Pada kegiatan usahatani komoditas sayuran, seperti kentang dan kubis, menurut Fariyanti et.al. (2007) faktor-faktor produksi yang akan mempengaruhi rata-rata hasil produksi dan variasi hasil produksi, yaitu luas lahan garapan, benih, pupuk urea, pupuk TSP, pupuk KCL, pestisida, dan tenaga kerja. Analisis mengenai risiko produksi untuk komoditas tersebut menggunakan model GARCH (1,1), dimana hasil model tersebut diketahui persamaan fungsi produksi dan variance error produksi. Pada komoditas kentang, pupuk TSP dan KCL memiliki tanda negatif pada fungsi produksi, hal ini menunjukkan bahwa penggunaan kedua pupuk tersebut dalam jumlah besar yang dilakukan rumah tangga petani responden dikarenakan tingkat kesuburan lahan yang semakin menurun sehingga penggunaan pupuk semakin meningkat dalam jumlah yang besar. Sedangkan pada komoditas kubis, benih bertanda negatif yang menunjukkan bahwa penggunaan benih kubis telah melebihi standar normal, sehingga akan menurunkan rata-rata hasil produksi. Berdasarkan persamaan variance error produksi, pada komoditas kentang penggunaan benih, luas garapan, dan pestisida merupakan faktor yang dapat mengurangi risiko produksi, sedangkan pupuk urea, TSP, dan KCL

merupakan faktor yang menimbulkan risiko produksi. Berbeda halnya pada komoditas kubis, penggunaan lahan dan pestisida menjadi faktor yang menimbulkan risiko produksi, sedangkan penggunaan benih, pupuk urea, pupuk NPK, dan tenaga kerja menjadi faktor pengurang risiko produksi. Berdasarkan hasil analisis tersebut dapat dilihat bahwa pada komoditas yang berbeda, faktor- faktor yang dapat menyebabkan risiko produksi pun berbeda-beda. Namun, untuk kedua komoditas, parameter error kuadrat produksi periode (musim) sebelumnya dan variance error produksi periode (musim) sebelumnya bertanda positif artinya semakin tinggi risiko produksi pada musim sebelumnya, maka semakin tinggi risiko produksi pada musim berikutnya.

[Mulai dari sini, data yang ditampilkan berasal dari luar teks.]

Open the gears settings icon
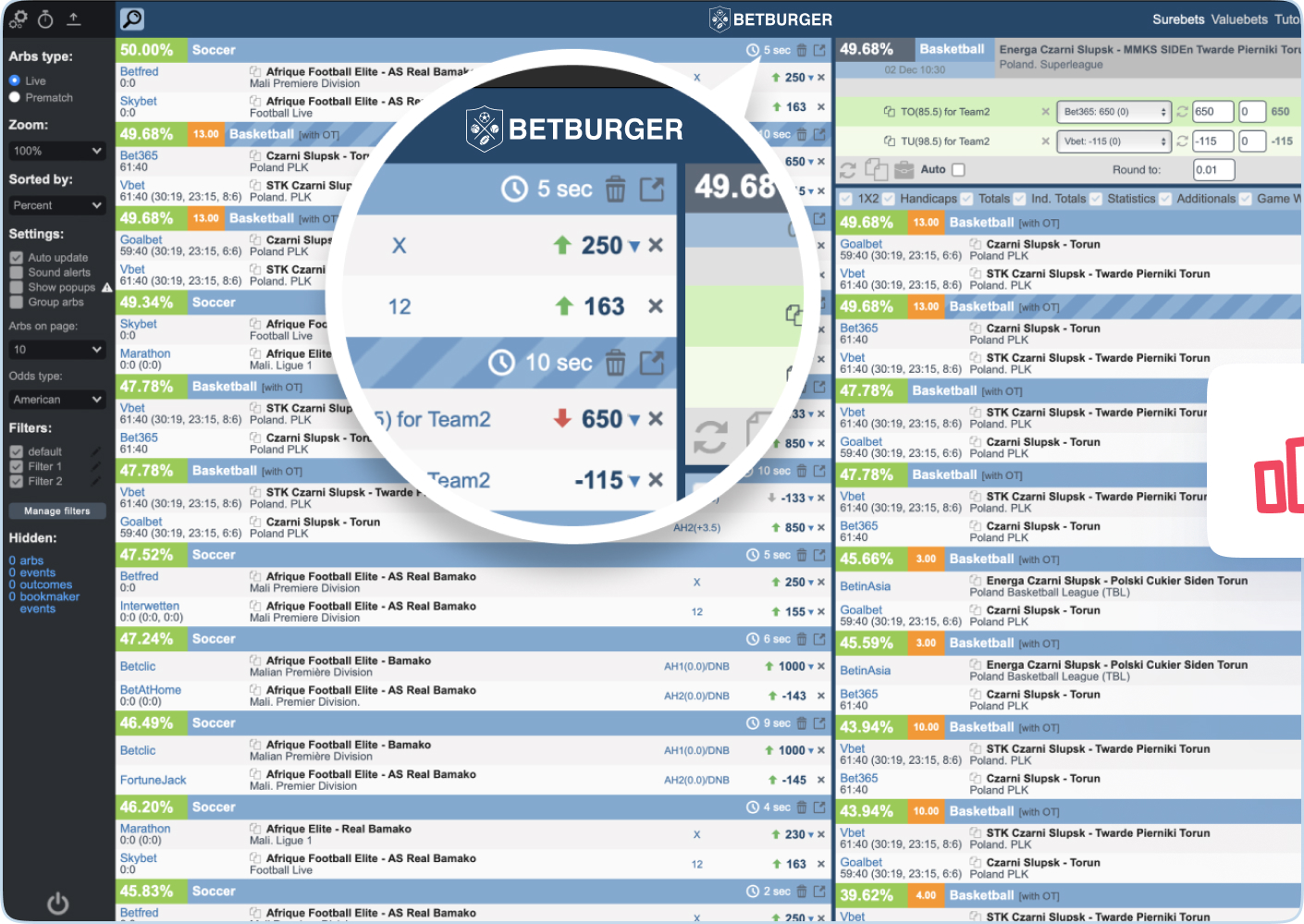 click(x=18, y=18)
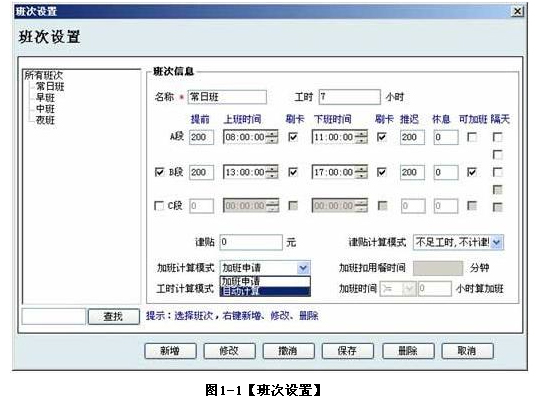Open the 加班计算模式 dropdown arrow
540x400 pixels.
(303, 268)
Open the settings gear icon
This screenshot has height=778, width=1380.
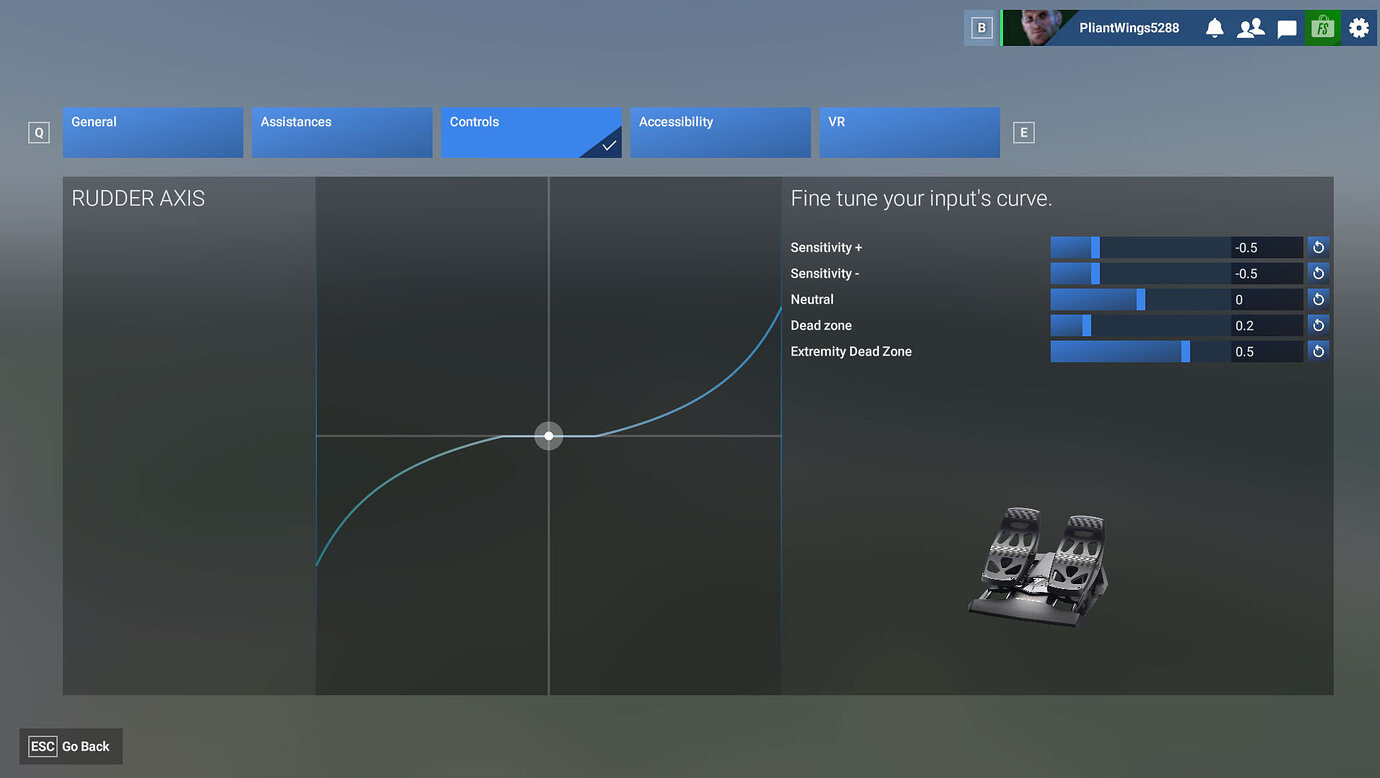1358,27
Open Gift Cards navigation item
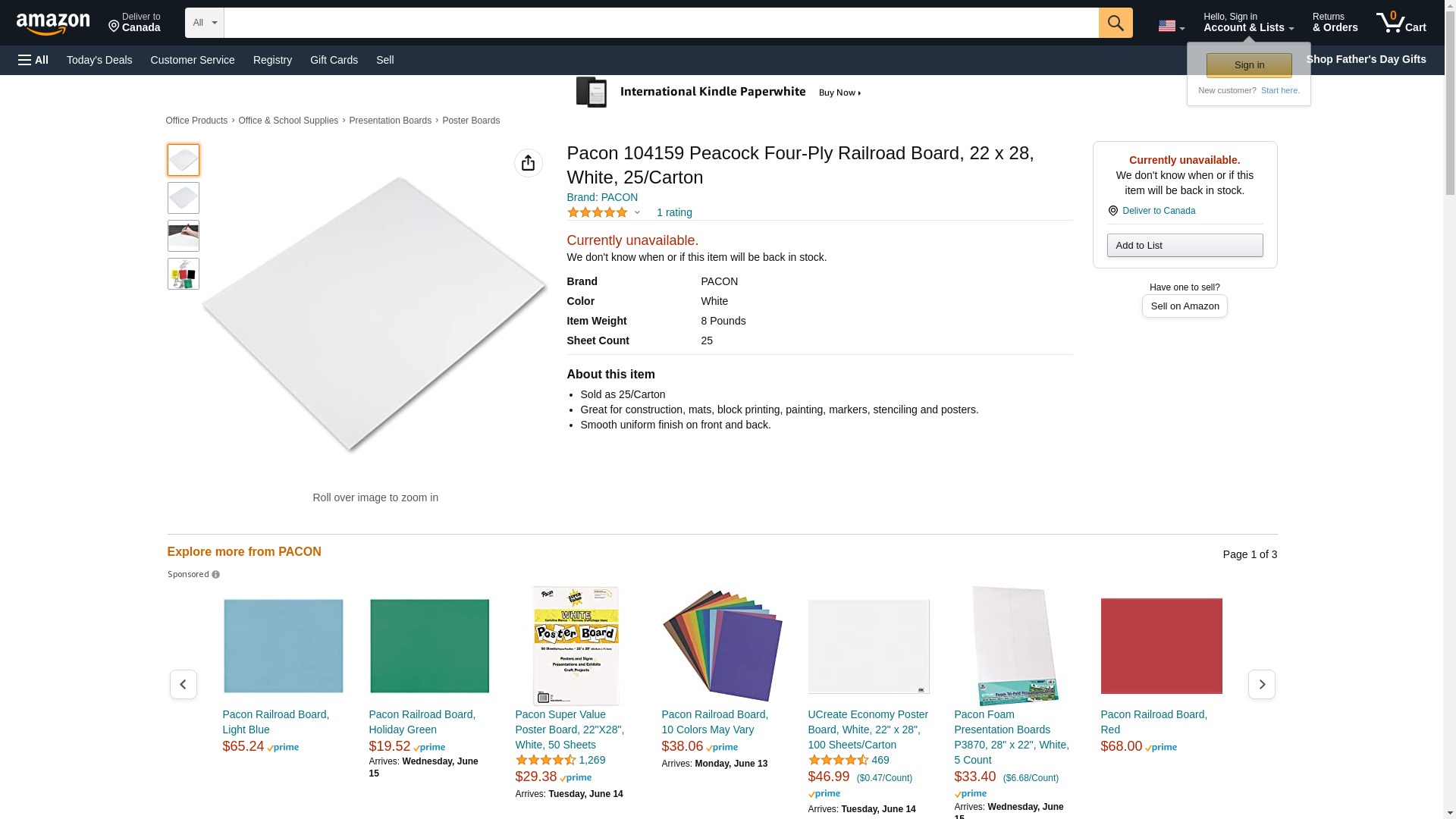Image resolution: width=1456 pixels, height=819 pixels. [x=334, y=60]
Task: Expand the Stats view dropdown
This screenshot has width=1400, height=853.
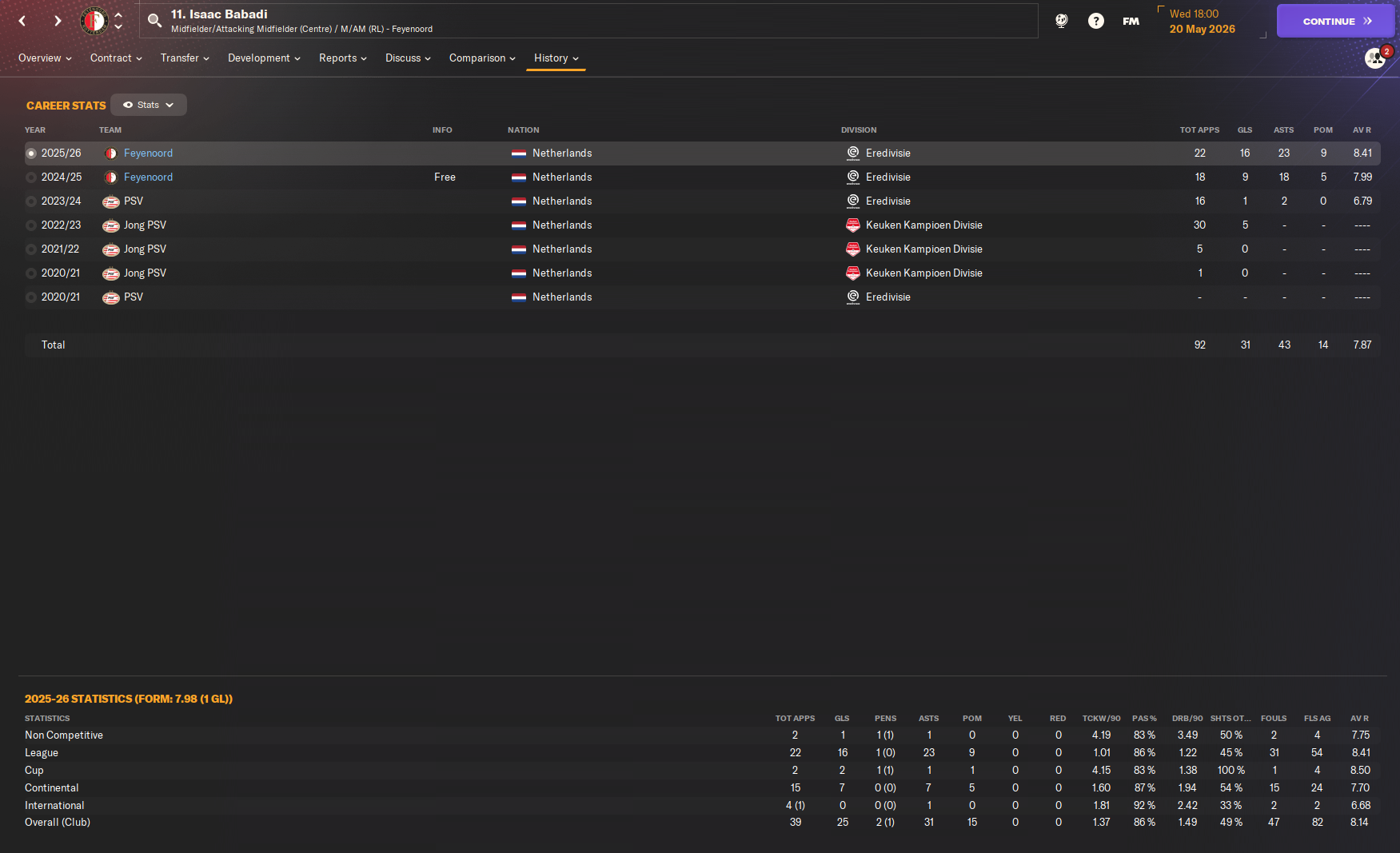Action: click(x=149, y=105)
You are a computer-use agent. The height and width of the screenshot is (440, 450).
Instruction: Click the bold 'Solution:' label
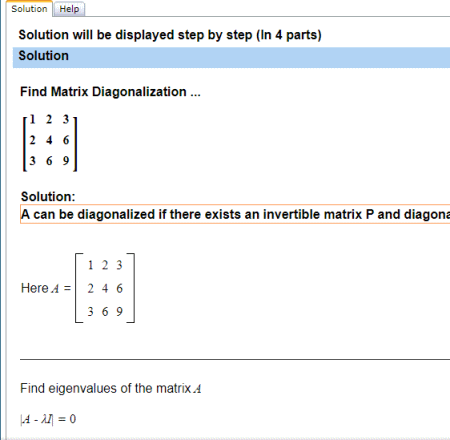(x=48, y=197)
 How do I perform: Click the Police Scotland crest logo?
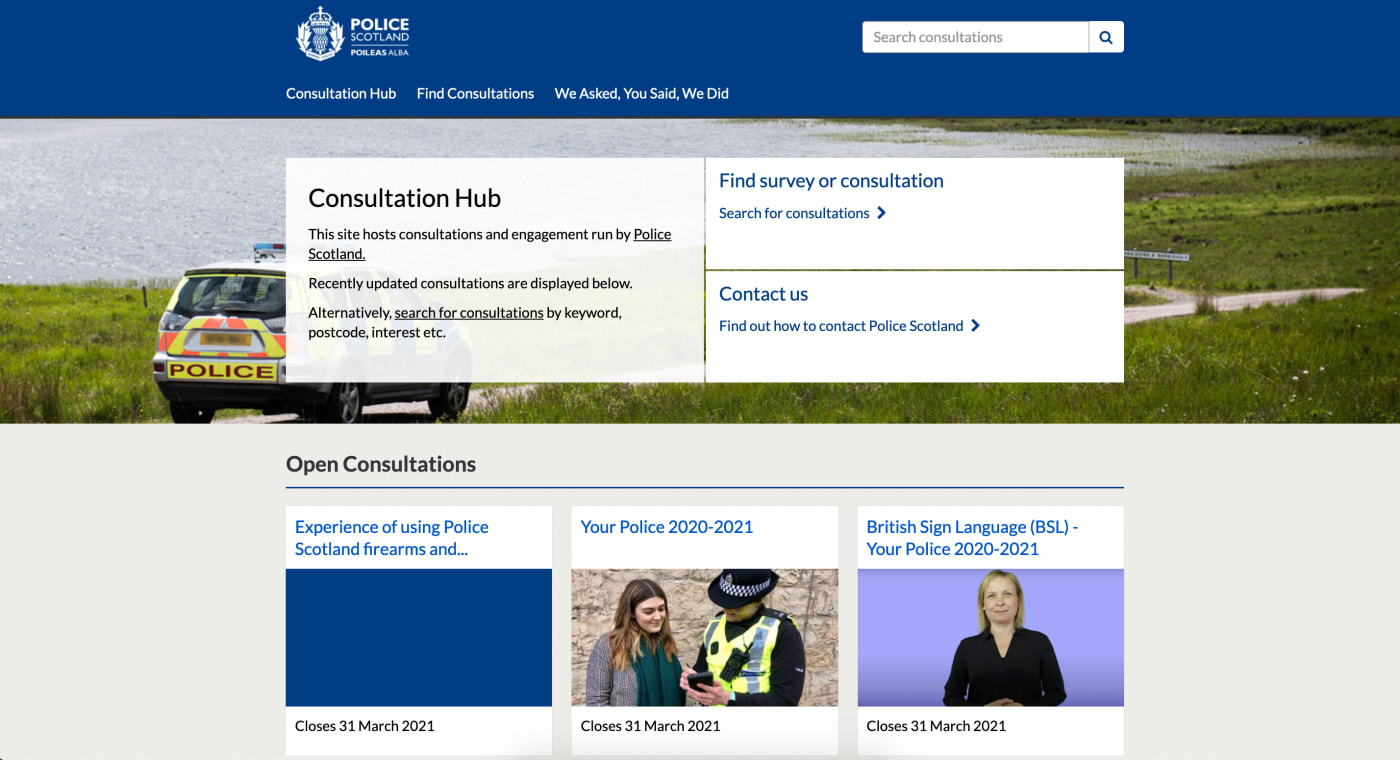coord(320,33)
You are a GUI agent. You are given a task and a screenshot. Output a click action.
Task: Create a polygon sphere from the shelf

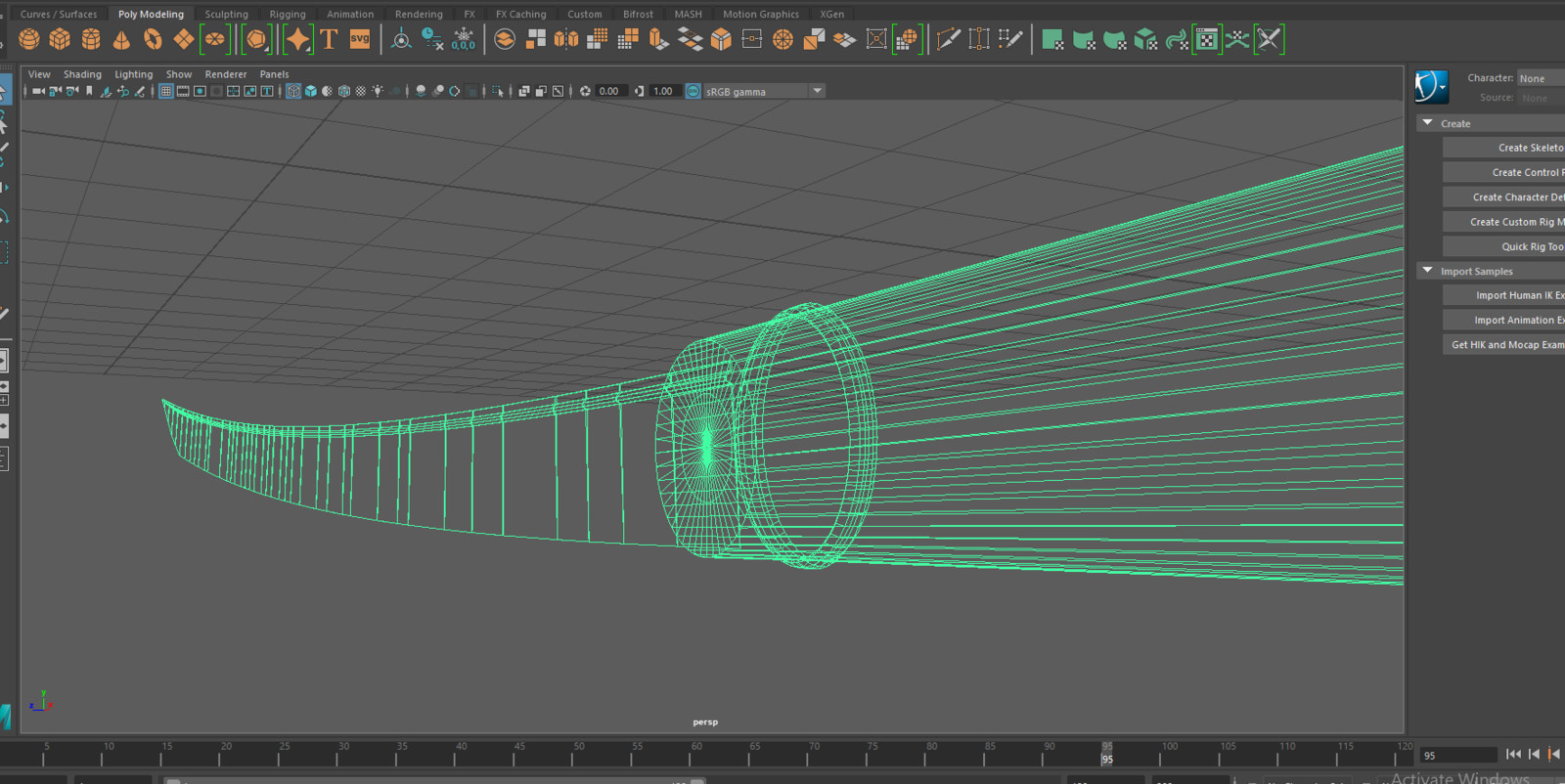[29, 39]
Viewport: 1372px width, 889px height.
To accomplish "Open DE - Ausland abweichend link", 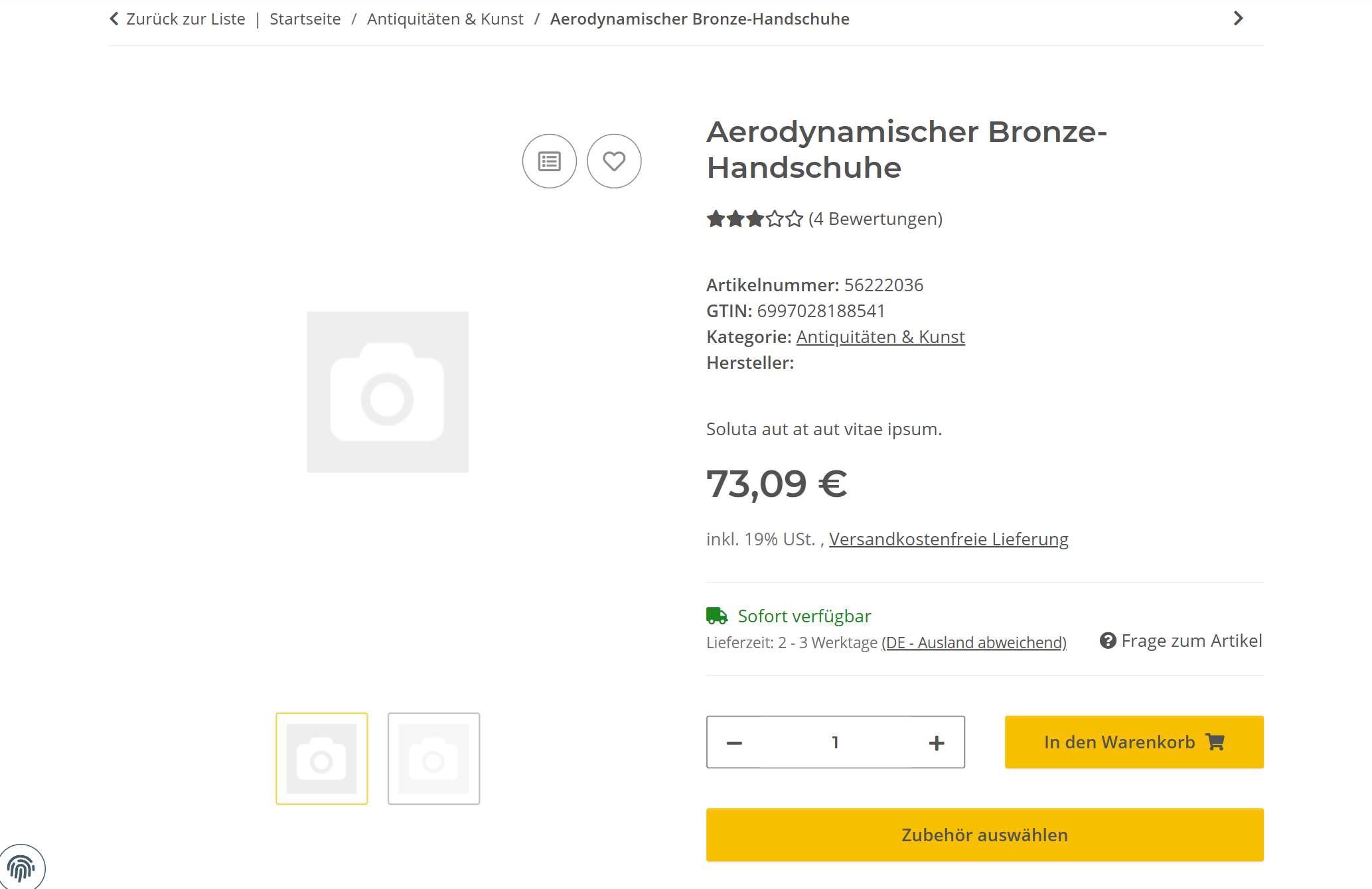I will tap(974, 643).
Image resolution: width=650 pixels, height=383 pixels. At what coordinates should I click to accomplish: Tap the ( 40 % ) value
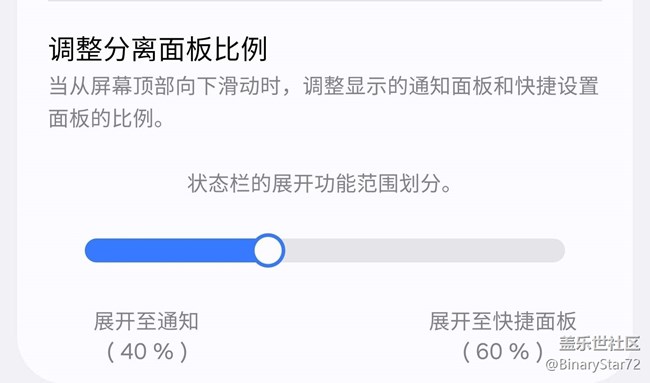(147, 351)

Penelitian ini memiliki persamaan dan perbedaan dengan penelitian terdahulu. Persamaannya alat analisis yang digunakan pada penelitian ini sama dengan alat analisis yang digunakan pada penelitian Fariyanti et.al. (2007), yakni menganalisis risiko produksi berdasarkan penggunaan faktor-faktor produksi dengan menggunakan variance error produksi sebagai alat ukur risiko. Analisis risiko produksi tersebut dengan menggunakan model risiko fungsi produksi Just dan Pope, dimana nilai variance error produksi tersebut diperoleh melalui model GARCH (1,1). Selain itu, terdapat persamaan variabel atau faktor-faktor produksi yang dianalisis, diantaranya benih, pupuk urea, pestisida, dan tenaga kerja. Sedangkan perbedaannya, meskipun sama-sama menganalisis mengenai risiko produksi, alat analisis yang digunakan Tarigan (2009) dan Sembiring (2010), yakni variance, standard deviation, dan coefficient variation. Hal ini disebabkan kedua penelitian tersebut ingin mengetahui tingkat risiko produksi berdasarkan nilai penerimaan atau pendapatan. Dalam penentuan variabel atau faktor-faktor produksi terdapat beberapa perbedaan dengan penelitian-penelitian terdahulu. Hal ini dikarenakan dalam penentuan faktor produksi tersebut disesuaikan dengan keputusan faktor apa saja yang paling mempengaruhi produksi masing-masing komoditas. Selain itu, komoditas yang dianalisis mengenai risiko produksi berdasarkan faktor-faktor produksi dalam penelitian ini berbeda dengan penelitian terdahulu, dimana pada penelitian ini menganlisis mengenai risiko produksi pada komoditas caisin.